Why he deleted it is anybody’s guess – he deleted a few others too.

Anyway, for the record I thought I’d reproduce my comment from memory (I didn’t think to make a backup copy for obvious reasons but hey nobody expects the Spanish Inquisition).

The problem with just relying on a regular expression for validating data is there is no “defense in depth” to that solution. Sure the expression might catch the main bulk of data entered but there’s always going to be data that get’s through.

For example a simple regular expression for validating phone numbers won’t catch area codes or country that don’t actually exist and another that’s used for validating entered dates might not catch leap-year based exceptions.

  • Email addresses – use the PEAR Validate package for email address validation
  • Usernames
  • Telephone numbers – use Validate_UK; this package will also validate UK specific details such as:
    • SSN (National Insurance/IN)
    • Postal Code
    • Sort Code
    • Bank AC
    • Car registration numbers
    • Passports
    • Driver license
  • Postal codes – use Validate_UK or counterpart as appropriate.
  • IP addresses – use the Net_Check PHP5 port of Net_CheckIP or the original Net_CheckIP for php4 if you really have to.
  • An SQL date – what Richard provided validates the form of a date in yyyy-mm-dd format but not that the entered value is a date; one could enter 2008-13-42. Again, I’d suggest using the Validate package.
  • A domain – You could, in theory use the Validate package’s uri method, prefixing the domain with ‘http://’.
  • A UK sort code – Validate_UK.
  • If you follow these suggestions it should make your input validation more robust than simply relying on regular expressions and nothing more.

    12 Responses to “Validation in Depth – a retort to using just regular expressions”

    1. I saw your comment Ken, it didn’t go unheard!

    2. I’m seeing a few of these slowly creep into the Zend Framework as proposals – very few for now though.

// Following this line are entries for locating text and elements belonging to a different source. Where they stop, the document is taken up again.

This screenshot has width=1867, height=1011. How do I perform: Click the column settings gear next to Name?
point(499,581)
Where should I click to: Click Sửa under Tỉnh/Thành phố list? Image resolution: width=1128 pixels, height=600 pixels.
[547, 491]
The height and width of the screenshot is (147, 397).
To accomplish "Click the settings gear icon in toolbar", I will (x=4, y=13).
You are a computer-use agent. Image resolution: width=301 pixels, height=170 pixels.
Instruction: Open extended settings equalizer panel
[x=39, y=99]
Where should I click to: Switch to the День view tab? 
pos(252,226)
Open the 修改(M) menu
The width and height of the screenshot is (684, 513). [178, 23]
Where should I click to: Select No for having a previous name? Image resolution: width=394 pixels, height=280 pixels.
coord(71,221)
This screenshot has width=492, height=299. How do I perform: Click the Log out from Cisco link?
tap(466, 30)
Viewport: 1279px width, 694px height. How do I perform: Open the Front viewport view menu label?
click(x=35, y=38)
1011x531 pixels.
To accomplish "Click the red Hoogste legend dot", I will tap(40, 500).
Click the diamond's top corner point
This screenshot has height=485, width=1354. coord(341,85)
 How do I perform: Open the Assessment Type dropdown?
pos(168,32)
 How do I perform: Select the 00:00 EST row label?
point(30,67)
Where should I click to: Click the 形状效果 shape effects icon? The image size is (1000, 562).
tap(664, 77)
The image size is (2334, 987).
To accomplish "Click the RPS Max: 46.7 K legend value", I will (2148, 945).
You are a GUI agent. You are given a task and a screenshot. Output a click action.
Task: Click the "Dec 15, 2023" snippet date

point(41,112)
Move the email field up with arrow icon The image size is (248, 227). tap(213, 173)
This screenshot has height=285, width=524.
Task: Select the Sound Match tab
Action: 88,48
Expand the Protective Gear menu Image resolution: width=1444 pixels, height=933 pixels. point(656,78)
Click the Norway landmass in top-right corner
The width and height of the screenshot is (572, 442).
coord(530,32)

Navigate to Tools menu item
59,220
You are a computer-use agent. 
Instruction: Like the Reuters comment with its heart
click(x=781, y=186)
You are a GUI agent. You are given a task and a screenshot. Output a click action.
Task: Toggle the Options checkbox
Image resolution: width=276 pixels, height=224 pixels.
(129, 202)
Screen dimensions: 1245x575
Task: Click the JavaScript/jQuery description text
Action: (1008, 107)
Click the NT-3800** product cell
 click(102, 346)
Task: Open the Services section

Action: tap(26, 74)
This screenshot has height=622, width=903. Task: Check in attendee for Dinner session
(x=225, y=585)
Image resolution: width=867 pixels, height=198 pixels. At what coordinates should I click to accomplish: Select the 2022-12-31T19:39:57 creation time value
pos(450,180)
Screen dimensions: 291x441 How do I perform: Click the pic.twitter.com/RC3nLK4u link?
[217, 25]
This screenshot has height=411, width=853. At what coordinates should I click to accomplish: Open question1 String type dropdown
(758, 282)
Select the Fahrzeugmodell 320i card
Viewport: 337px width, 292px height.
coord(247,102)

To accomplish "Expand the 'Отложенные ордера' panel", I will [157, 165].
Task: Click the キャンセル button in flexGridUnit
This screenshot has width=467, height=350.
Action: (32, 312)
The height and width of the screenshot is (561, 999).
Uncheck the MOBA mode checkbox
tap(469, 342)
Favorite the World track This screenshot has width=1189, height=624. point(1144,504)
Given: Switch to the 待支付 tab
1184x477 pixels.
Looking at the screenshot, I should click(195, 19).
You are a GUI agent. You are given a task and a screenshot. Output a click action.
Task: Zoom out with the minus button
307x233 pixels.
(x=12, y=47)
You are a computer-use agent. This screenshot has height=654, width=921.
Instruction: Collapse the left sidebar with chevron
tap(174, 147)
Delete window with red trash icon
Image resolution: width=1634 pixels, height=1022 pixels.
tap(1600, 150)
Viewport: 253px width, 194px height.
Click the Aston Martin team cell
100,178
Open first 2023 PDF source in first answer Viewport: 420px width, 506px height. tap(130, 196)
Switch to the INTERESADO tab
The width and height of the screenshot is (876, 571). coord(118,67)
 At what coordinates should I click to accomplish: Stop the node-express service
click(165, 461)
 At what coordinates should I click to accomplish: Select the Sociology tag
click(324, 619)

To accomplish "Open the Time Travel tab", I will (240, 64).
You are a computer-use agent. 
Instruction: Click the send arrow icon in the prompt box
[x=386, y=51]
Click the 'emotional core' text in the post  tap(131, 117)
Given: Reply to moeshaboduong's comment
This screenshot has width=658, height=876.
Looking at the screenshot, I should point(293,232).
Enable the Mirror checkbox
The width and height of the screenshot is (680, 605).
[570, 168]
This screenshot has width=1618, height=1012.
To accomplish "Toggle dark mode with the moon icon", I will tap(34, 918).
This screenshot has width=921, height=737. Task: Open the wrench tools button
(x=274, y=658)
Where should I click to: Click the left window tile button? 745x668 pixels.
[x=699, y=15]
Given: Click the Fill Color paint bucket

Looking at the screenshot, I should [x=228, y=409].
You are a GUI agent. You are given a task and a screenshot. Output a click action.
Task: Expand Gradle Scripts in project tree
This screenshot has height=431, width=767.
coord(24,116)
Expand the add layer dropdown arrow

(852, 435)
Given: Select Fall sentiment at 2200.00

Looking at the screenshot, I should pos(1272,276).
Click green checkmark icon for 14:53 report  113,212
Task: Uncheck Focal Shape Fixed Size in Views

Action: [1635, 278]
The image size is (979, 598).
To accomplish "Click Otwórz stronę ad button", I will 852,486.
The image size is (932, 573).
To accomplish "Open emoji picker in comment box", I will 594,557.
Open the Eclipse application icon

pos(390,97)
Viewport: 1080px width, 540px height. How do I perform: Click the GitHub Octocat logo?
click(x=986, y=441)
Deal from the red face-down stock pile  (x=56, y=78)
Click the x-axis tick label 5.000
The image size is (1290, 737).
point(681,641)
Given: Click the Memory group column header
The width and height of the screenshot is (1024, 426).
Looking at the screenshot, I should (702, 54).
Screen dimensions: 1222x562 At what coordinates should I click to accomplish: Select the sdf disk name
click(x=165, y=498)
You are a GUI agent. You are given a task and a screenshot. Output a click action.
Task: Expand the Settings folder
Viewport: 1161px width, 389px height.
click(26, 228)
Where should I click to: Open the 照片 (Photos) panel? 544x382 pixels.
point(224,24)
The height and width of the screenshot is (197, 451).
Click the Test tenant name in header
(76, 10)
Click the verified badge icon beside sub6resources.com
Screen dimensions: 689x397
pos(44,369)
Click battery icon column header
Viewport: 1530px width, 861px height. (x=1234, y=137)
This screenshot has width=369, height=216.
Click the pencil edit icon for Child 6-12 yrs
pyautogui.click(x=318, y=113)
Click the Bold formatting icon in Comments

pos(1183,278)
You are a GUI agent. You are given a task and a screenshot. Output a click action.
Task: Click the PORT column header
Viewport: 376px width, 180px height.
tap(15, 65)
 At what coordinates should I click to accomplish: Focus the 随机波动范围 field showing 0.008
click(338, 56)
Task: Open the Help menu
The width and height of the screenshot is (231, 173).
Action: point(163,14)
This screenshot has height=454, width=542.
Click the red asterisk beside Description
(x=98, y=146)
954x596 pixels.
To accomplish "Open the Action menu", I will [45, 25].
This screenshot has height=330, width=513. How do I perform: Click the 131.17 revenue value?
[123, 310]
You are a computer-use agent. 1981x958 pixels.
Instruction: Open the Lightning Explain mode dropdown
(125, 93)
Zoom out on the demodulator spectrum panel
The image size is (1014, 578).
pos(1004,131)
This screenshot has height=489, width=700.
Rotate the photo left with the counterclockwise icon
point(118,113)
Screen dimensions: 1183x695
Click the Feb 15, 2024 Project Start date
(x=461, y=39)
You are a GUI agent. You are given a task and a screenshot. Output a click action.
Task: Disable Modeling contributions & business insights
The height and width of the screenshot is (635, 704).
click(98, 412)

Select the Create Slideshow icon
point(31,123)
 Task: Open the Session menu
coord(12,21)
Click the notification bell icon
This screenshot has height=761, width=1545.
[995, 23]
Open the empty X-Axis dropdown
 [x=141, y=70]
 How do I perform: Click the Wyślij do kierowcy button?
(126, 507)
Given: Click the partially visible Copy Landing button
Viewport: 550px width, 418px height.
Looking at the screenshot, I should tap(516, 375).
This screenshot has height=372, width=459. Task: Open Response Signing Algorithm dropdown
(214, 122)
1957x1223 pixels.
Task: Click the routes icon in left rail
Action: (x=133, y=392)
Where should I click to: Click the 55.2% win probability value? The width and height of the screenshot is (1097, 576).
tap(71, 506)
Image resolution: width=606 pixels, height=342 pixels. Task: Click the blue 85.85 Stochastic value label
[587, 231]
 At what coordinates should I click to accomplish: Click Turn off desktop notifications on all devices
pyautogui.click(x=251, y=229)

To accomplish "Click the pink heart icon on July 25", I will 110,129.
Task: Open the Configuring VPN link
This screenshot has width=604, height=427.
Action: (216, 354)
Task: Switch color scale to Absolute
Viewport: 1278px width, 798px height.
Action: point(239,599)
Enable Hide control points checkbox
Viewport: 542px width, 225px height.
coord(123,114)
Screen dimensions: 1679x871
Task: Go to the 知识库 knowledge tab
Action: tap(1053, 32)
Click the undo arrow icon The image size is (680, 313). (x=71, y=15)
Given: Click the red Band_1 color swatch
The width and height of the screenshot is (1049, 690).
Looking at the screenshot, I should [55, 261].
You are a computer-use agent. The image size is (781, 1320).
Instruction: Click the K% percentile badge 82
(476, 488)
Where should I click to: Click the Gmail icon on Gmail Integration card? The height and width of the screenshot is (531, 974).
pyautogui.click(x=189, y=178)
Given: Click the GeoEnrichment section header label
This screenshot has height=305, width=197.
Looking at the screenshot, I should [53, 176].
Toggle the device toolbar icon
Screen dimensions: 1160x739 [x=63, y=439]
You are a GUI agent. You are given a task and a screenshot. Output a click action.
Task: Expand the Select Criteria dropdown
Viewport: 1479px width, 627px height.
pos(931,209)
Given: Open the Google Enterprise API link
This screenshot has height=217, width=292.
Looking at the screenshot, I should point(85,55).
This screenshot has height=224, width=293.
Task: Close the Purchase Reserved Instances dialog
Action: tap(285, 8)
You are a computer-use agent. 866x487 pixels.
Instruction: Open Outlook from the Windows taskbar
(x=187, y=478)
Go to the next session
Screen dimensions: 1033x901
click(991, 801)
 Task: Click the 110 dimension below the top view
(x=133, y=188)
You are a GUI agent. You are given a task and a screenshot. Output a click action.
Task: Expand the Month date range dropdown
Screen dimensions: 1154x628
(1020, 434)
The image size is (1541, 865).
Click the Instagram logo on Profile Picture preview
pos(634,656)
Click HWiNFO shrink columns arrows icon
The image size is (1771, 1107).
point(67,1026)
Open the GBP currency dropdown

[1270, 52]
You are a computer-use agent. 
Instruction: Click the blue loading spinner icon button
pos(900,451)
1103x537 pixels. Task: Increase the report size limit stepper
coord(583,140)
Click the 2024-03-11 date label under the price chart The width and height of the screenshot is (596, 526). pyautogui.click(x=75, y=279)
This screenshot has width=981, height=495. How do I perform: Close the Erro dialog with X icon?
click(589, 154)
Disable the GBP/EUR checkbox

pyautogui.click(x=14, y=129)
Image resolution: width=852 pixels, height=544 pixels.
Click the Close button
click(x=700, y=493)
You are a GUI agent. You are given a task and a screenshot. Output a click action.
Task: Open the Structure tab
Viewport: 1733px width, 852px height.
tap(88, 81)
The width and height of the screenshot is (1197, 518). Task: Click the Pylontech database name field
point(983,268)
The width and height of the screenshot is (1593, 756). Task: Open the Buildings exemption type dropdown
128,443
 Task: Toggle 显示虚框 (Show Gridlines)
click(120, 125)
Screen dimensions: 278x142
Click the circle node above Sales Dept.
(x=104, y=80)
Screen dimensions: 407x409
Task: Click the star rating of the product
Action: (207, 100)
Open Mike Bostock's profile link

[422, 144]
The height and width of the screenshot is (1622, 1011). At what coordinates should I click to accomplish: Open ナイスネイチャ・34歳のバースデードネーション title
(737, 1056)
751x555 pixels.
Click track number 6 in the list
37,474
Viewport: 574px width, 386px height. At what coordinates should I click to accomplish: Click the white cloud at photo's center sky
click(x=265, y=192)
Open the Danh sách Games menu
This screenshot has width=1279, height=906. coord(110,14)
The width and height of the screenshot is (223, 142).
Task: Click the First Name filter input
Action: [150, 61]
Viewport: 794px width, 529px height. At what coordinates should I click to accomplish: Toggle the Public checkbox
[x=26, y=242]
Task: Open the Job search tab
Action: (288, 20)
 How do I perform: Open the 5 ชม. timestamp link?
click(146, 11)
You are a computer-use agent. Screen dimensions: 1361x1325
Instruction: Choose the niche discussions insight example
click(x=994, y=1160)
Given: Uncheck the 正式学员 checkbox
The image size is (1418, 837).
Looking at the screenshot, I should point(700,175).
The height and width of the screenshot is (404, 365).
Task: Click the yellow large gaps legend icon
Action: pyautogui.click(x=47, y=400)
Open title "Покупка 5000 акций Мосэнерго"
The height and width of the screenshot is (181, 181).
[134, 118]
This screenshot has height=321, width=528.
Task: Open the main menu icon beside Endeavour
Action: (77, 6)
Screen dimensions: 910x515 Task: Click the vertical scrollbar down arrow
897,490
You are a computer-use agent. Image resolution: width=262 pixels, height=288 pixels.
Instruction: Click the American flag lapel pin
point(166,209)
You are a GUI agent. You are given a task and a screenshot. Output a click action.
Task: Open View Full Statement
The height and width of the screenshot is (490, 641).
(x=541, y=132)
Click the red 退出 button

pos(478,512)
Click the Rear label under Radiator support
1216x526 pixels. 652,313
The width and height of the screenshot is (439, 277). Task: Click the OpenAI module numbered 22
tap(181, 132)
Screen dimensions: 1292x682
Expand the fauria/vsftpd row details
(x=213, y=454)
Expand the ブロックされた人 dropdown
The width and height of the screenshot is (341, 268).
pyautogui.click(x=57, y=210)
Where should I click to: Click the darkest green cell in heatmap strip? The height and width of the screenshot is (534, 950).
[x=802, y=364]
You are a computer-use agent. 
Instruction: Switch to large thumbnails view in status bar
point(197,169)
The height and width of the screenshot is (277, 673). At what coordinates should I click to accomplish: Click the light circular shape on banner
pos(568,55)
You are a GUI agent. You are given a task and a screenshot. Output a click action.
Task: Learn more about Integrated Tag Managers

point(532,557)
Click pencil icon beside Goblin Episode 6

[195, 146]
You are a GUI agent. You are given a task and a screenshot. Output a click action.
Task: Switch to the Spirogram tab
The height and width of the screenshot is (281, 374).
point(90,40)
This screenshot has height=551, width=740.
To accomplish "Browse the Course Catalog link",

Have you looked into the possibility of discussing porting some of these to the ZF? At the moment some of the ZF validation I use wraps the PEAR Validate classes rather than running off to write my own for no good reason.

    3. kenguest says:

      Pádraic, I’m not sure that I would port them to ZF – is it not possible to simply import/reference third party packages, such as PEAR packages in this instance, in ZF? I suppose this is precisely what you are doing, come to think of it.

      At least that way there is no divergence involved and bug fixes as well as additional functionality would only have to be coded just once.

    4. Robin Mehner says:

      Hi there,

      why not use ip2long / long2ip for IP Validation? It’s builtin in PHP and if you only want to validate IPv4 addresses it should be sufficient.

      The only point that I see, is that you don’t want to have “127.0.0″ (which will be converted to 127.0.0.0) as valid address.

    5. kenguest says:

      Hi Robin,
      that’s true and as far as I can tell the Net_CheckIP packages validate IPv4 addresses, not IPv6 ones.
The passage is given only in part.